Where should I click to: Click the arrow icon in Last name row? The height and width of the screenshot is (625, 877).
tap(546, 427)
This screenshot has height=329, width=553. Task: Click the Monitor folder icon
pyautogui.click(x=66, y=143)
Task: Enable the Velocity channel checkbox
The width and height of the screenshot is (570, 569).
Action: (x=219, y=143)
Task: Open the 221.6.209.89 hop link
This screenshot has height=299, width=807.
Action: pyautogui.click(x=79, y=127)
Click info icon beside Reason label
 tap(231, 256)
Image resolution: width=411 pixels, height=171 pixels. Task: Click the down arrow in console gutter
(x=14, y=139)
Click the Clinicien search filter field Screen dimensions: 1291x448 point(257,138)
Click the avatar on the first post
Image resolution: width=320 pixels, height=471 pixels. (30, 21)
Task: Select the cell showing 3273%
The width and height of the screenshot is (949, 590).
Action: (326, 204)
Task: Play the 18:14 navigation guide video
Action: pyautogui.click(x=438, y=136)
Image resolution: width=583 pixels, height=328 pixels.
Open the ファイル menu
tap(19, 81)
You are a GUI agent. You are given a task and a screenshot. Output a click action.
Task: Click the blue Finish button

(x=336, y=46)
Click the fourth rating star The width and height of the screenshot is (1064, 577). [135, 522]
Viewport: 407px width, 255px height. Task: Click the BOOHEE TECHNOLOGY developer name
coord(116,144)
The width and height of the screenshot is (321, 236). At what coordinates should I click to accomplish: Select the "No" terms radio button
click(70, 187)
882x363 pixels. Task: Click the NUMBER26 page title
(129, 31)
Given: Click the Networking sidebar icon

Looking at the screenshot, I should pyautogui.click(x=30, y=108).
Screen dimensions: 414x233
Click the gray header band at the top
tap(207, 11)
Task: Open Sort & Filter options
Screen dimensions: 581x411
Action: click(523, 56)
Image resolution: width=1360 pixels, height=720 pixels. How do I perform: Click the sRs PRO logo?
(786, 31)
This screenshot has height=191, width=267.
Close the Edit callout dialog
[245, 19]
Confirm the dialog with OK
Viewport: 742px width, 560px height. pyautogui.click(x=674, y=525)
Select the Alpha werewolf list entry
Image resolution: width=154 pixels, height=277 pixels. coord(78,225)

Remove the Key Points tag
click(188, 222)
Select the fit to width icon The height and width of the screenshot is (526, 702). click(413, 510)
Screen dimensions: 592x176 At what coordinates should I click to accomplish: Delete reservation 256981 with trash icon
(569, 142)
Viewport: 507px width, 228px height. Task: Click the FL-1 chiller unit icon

————

| Task brief |
The records need to be set down again without a single difference.

| Answer to this exercise |
Where should I click to: Click the arrow icon in Last name row? The height and width of the screenshot is (625, 877).
tap(546, 427)
This screenshot has height=329, width=553. Task: Click the Monitor folder icon
pyautogui.click(x=66, y=143)
Task: Enable the Velocity channel checkbox
The width and height of the screenshot is (570, 569).
Action: (x=219, y=143)
Task: Open the 221.6.209.89 hop link
This screenshot has height=299, width=807.
Action: pyautogui.click(x=79, y=127)
Click info icon beside Reason label
 tap(231, 256)
Image resolution: width=411 pixels, height=171 pixels. Task: Click the down arrow in console gutter
(x=14, y=139)
Click the Clinicien search filter field Screen dimensions: 1291x448 point(257,138)
Click the avatar on the first post
Image resolution: width=320 pixels, height=471 pixels. (30, 21)
Task: Select the cell showing 3273%
The width and height of the screenshot is (949, 590).
Action: (326, 204)
Task: Play the 18:14 navigation guide video
Action: pyautogui.click(x=438, y=136)
Image resolution: width=583 pixels, height=328 pixels.
Open the ファイル menu
tap(19, 81)
You are a GUI agent. You are given a task and a screenshot. Output a click action.
Task: Click the blue Finish button

(x=336, y=46)
Click the fourth rating star The width and height of the screenshot is (1064, 577). [135, 522]
Viewport: 407px width, 255px height. Task: Click the BOOHEE TECHNOLOGY developer name
coord(116,144)
The width and height of the screenshot is (321, 236). At what coordinates should I click to accomplish: Select the "No" terms radio button
click(70, 187)
882x363 pixels. Task: Click the NUMBER26 page title
(129, 31)
Given: Click the Networking sidebar icon

Looking at the screenshot, I should pyautogui.click(x=30, y=108).
Screen dimensions: 414x233
Click the gray header band at the top
tap(207, 11)
Task: Open Sort & Filter options
Screen dimensions: 581x411
Action: click(523, 56)
Image resolution: width=1360 pixels, height=720 pixels. How do I perform: Click the sRs PRO logo?
(786, 31)
This screenshot has height=191, width=267.
Close the Edit callout dialog
[245, 19]
Confirm the dialog with OK
Viewport: 742px width, 560px height. pyautogui.click(x=674, y=525)
Select the Alpha werewolf list entry
Image resolution: width=154 pixels, height=277 pixels. coord(78,225)

Remove the Key Points tag
click(188, 222)
Select the fit to width icon The height and width of the screenshot is (526, 702). click(413, 510)
Screen dimensions: 592x176 At what coordinates should I click to accomplish: Delete reservation 256981 with trash icon
(569, 142)
Viewport: 507px width, 228px height. Task: Click the FL-1 chiller unit icon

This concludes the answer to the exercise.